The quality, consistency, and context of data directly affect both costs and the final business outcome. Being ready for AI starts with data readiness, not with choosing a specific model or platform.
Step 1: AI as a cost to understand and control
One of the most common mistakes is treating AI as a technology that will “defend itself” economically. In the early stage, many initiatives seem cheap or even free, especially when using cloud-based tools. In practice, however, costs start to rise quickly – alongside the number of models and the volume of data.

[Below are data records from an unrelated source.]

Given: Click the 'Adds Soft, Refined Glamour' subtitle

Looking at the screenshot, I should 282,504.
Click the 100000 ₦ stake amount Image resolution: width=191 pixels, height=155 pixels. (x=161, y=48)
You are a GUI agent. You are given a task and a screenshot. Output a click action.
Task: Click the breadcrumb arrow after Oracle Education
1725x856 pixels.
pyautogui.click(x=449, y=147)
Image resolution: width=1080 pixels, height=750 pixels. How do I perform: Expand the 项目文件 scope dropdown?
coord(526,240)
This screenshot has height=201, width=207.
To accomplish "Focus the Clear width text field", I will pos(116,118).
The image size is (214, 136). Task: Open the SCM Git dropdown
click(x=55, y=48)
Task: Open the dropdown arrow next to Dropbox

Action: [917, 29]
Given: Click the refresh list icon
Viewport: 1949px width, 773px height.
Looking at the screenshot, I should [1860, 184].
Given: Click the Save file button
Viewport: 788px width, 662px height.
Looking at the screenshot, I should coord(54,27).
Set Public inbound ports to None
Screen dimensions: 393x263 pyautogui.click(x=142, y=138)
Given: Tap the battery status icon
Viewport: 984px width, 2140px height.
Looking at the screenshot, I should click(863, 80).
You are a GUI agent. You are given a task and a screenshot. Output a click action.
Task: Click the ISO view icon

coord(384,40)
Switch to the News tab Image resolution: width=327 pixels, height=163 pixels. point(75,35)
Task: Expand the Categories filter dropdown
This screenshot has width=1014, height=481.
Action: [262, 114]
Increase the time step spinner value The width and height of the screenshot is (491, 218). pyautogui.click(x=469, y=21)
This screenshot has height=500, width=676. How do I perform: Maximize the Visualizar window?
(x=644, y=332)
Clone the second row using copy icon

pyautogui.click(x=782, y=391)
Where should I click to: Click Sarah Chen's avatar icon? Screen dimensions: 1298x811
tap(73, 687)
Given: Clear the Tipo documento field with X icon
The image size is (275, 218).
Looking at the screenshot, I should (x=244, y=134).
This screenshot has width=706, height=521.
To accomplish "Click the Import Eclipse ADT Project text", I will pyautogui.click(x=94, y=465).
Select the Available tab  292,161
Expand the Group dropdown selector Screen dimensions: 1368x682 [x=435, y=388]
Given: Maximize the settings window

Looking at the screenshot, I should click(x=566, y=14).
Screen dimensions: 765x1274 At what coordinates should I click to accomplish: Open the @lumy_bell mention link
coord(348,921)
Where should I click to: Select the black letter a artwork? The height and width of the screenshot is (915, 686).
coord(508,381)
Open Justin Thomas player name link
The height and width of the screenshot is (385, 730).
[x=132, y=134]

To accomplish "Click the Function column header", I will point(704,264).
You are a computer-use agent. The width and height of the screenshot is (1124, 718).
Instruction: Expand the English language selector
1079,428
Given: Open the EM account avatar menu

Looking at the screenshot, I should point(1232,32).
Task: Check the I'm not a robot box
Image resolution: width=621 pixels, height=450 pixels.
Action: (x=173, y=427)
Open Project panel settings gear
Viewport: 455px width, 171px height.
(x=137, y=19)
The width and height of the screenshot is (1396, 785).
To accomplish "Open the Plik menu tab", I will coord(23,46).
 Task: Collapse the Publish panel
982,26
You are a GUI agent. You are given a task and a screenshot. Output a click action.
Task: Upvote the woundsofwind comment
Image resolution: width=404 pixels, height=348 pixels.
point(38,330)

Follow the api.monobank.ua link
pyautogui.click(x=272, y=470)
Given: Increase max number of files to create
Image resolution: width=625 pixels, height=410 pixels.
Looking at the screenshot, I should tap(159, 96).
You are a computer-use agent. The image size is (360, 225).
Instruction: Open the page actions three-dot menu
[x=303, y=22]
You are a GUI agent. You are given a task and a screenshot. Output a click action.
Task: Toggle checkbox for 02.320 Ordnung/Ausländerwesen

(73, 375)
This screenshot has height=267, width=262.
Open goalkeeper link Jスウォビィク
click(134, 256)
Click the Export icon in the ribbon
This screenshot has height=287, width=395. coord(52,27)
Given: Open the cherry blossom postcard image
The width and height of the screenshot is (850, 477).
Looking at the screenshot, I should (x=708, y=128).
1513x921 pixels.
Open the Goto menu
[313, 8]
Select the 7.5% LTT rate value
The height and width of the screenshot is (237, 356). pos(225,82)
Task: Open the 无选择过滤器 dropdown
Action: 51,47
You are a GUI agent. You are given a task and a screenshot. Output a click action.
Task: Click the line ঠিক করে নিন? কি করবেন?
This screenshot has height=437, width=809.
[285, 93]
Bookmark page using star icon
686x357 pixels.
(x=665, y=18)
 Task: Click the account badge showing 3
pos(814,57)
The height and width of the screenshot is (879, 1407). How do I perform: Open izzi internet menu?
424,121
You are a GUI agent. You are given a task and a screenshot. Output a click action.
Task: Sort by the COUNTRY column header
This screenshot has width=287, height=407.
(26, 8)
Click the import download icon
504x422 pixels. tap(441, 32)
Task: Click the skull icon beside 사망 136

Therefore, the first element of a mature AI data strategy is full visibility and understanding of how artificial intelligence is used within the organization and what costs it generates. It means consciously monitoring infrastructure, models, and associated data before expenses spiral out of control. In this area, Cribl Stream and Cribl Lake play a key role by enabling the collection and centralization of telemetry from the entire AI environment. This allows teams not only to analyze costs but also to assess which initiatives truly bring business value.
Step 2: A clean and consistent data foundation
Another challenge most AI projects face is data quality. Many initiatives start with inconsistent logs, metrics, and events from different systems. These data often vary in format, field naming, or time marking, leading to incorrect conclusions and unpredictable outcomes.
For AI to function effectively, data must be appropriately prepared before it enters the models. This means standardizing, normalizing, and enriching them with additional context that gives them meaning. Only data that is consistent and understandable can become a solid foundation for further automation and AI-based analytics.
Step 3: Data standardization for LLM and generative AI
Language models and generative AI particularly highlight the problem of lacking data standardization. If data from different sources is not consistent, even simple business questions can lead to inconsistent or incorrect answers. In practice, this means LLMs should not work on raw data streams but on standardized, well-described datasets.
When data is previously unified and stored in a scalable repository, such as Cribl Lake, it becomes possible to safely and controllably share them with AI. As a result, questions posed to models are repeatable, and results are easy to verify and automate. This stage ultimately determines whether AI becomes genuine operational support.
Step 4: AI as support for data strategy, not its replacement
The most mature organizations are now using AI not only for data analysis but also for improving their data strategy itself. Artificial intelligence can help identify gaps in telemetry, point out incomplete data sources, and signal areas needing better informational coverage.
In this model, AI does not replace operational teams but supports them, helping to make quicker decisions and focus on tasks with the highest business value. This approach perfectly aligns with the philosophy of Cribl, in which control over data and its quality remains with the organization.